(Data begins)

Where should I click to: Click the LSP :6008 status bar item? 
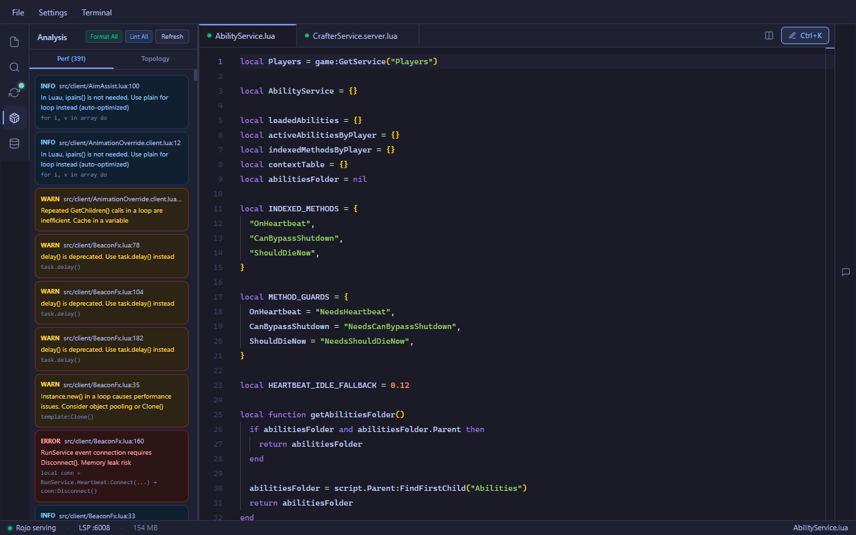pos(76,528)
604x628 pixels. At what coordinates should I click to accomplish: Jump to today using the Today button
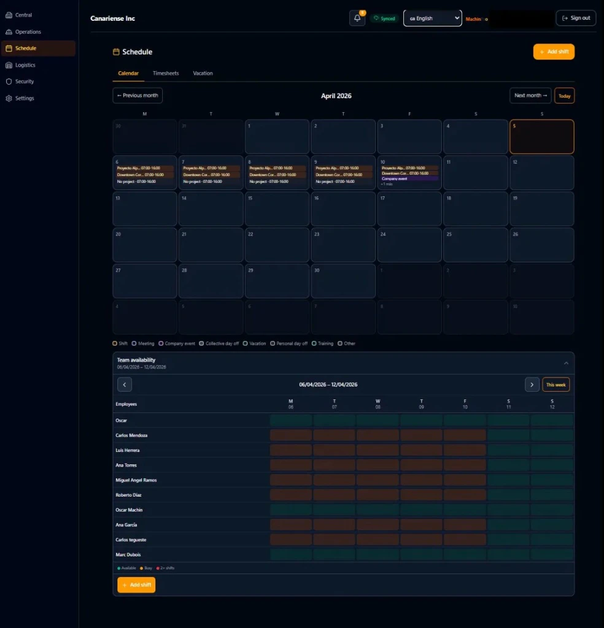coord(564,95)
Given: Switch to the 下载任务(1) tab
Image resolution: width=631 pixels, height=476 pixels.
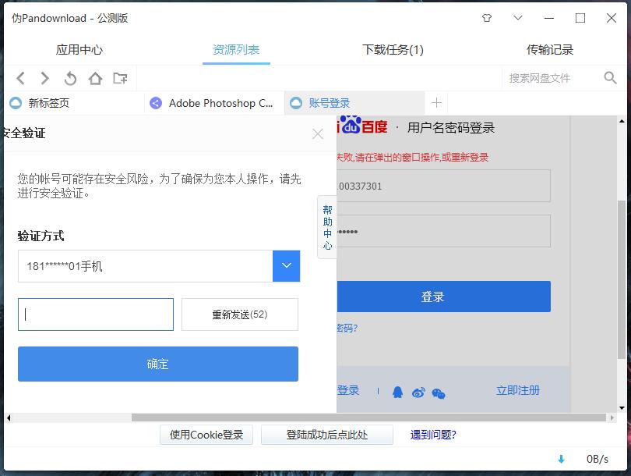Looking at the screenshot, I should 391,48.
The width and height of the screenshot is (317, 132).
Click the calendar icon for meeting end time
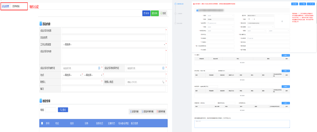pos(164,68)
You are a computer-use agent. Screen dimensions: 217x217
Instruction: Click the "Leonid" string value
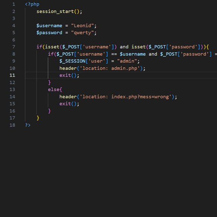point(82,25)
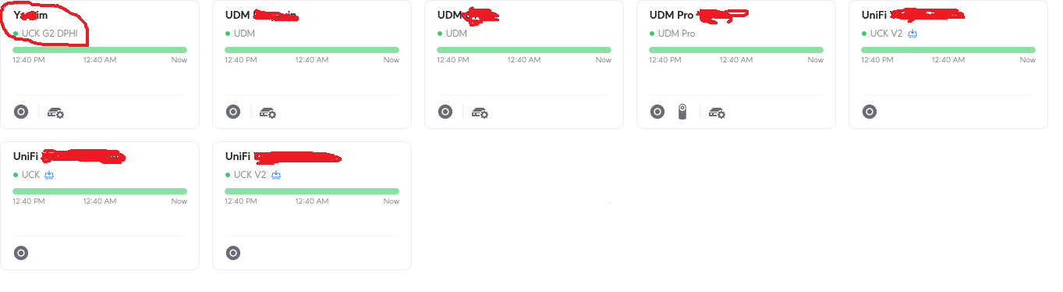Launch Network app on bottom-row UCK V2 card
The height and width of the screenshot is (292, 1063).
coord(233,253)
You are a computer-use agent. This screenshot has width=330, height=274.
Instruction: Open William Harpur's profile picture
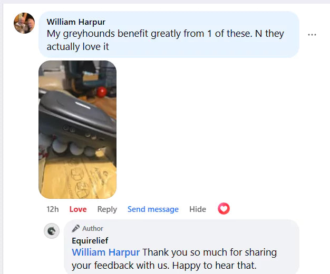[x=24, y=23]
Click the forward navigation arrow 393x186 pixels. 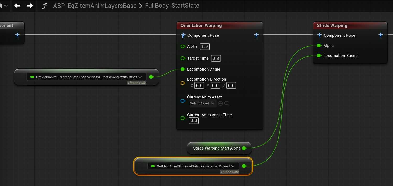tap(30, 6)
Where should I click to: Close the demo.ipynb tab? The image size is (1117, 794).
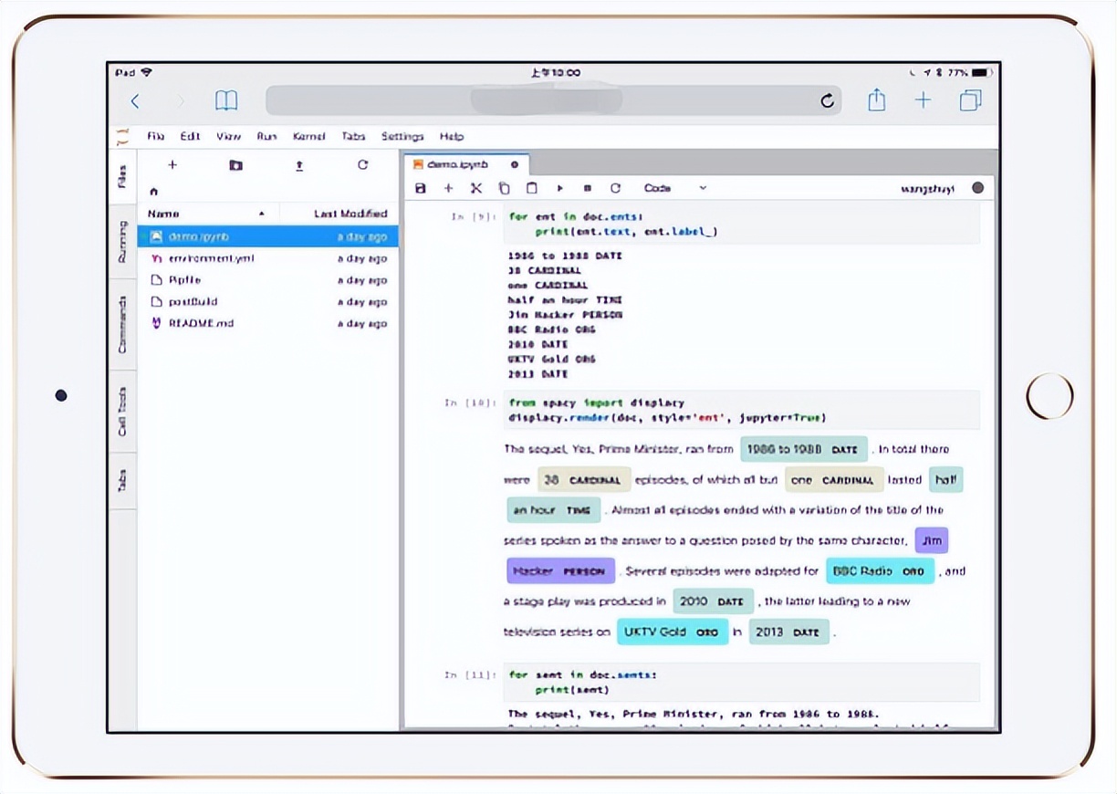coord(514,164)
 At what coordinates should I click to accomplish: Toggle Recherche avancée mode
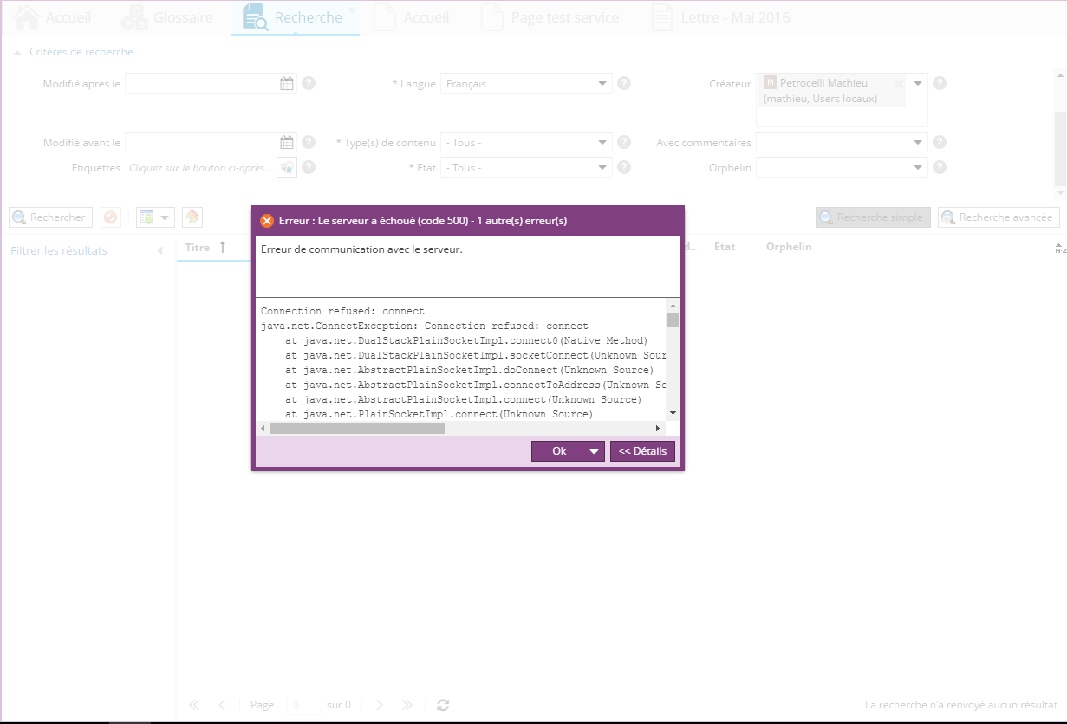[999, 217]
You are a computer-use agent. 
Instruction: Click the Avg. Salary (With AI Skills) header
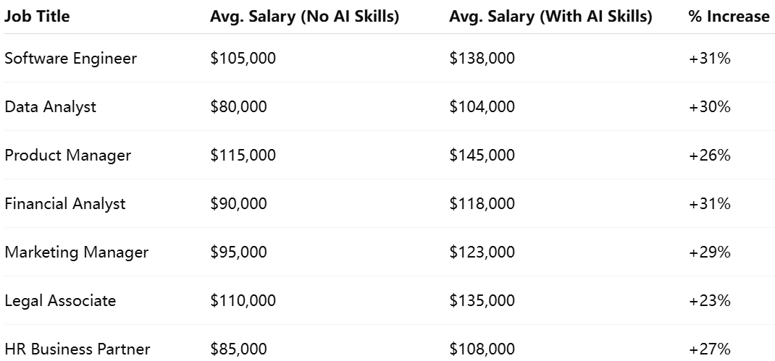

(Data ends)

### [Task statement]
Give again exactly the lines from the one holding "At what coordinates should I click to accomplish: Toggle" to the final line of the records, both ends included; any pictures stay out.

### [Written answer]
 At what coordinates should I click to accomplish: Toggle Recherche avancée mode
[999, 217]
You are a computer-use agent. 
Instruction: Click the Avg. Salary (With AI Skills) header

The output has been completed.